Stored records
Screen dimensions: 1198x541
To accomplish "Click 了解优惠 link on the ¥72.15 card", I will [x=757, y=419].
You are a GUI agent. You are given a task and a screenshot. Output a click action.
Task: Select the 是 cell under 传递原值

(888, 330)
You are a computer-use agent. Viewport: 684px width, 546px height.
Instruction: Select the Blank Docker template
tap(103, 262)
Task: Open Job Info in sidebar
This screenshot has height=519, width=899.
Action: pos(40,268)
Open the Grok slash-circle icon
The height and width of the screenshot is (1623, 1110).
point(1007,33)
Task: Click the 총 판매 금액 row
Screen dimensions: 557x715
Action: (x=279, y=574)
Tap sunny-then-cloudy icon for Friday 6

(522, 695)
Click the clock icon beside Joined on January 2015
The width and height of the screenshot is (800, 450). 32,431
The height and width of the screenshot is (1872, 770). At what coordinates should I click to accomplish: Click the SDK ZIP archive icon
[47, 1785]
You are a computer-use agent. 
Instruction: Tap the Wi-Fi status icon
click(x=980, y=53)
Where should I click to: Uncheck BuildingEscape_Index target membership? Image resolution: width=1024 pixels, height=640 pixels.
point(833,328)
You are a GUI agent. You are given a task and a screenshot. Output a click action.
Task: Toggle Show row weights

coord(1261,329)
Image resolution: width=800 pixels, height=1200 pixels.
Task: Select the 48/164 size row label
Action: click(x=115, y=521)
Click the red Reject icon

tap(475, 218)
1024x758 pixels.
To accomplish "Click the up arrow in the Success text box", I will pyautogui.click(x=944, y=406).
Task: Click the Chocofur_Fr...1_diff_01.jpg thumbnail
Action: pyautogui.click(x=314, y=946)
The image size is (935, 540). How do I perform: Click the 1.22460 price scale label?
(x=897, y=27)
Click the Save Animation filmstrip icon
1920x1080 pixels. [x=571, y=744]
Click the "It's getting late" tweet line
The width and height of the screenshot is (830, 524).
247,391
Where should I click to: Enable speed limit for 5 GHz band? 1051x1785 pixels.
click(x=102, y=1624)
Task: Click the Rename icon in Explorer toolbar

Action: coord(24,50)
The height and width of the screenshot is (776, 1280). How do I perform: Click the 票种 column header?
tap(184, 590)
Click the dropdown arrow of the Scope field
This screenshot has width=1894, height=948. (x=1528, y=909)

:: EXERCISE GOAL ::
Each line above is to be set down again verbatim.

:: WRITTEN ANSWER ::
Screen dimensions: 1198x541
To accomplish "Click 了解优惠 link on the ¥72.15 card", I will [x=757, y=419].
You are a GUI agent. You are given a task and a screenshot. Output a click action.
Task: Select the 是 cell under 传递原值

(888, 330)
You are a computer-use agent. Viewport: 684px width, 546px height.
Instruction: Select the Blank Docker template
tap(103, 262)
Task: Open Job Info in sidebar
This screenshot has height=519, width=899.
Action: pos(40,268)
Open the Grok slash-circle icon
The height and width of the screenshot is (1623, 1110).
point(1007,33)
Task: Click the 총 판매 금액 row
Screen dimensions: 557x715
Action: (x=279, y=574)
Tap sunny-then-cloudy icon for Friday 6

(522, 695)
Click the clock icon beside Joined on January 2015
The width and height of the screenshot is (800, 450). 32,431
The height and width of the screenshot is (1872, 770). At what coordinates should I click to accomplish: Click the SDK ZIP archive icon
[47, 1785]
You are a computer-use agent. 
Instruction: Tap the Wi-Fi status icon
click(x=980, y=53)
Where should I click to: Uncheck BuildingEscape_Index target membership? Image resolution: width=1024 pixels, height=640 pixels.
point(833,328)
You are a GUI agent. You are given a task and a screenshot. Output a click action.
Task: Toggle Show row weights

coord(1261,329)
Image resolution: width=800 pixels, height=1200 pixels.
Task: Select the 48/164 size row label
Action: click(x=115, y=521)
Click the red Reject icon

tap(475, 218)
1024x758 pixels.
To accomplish "Click the up arrow in the Success text box", I will pyautogui.click(x=944, y=406).
Task: Click the Chocofur_Fr...1_diff_01.jpg thumbnail
Action: pyautogui.click(x=314, y=946)
The image size is (935, 540). How do I perform: Click the 1.22460 price scale label?
(x=897, y=27)
Click the Save Animation filmstrip icon
1920x1080 pixels. [x=571, y=744]
Click the "It's getting late" tweet line
The width and height of the screenshot is (830, 524).
247,391
Where should I click to: Enable speed limit for 5 GHz band? 1051x1785 pixels.
click(x=102, y=1624)
Task: Click the Rename icon in Explorer toolbar

Action: coord(24,50)
The height and width of the screenshot is (776, 1280). How do I perform: Click the 票种 column header?
tap(184, 590)
Click the dropdown arrow of the Scope field
This screenshot has width=1894, height=948. (x=1528, y=909)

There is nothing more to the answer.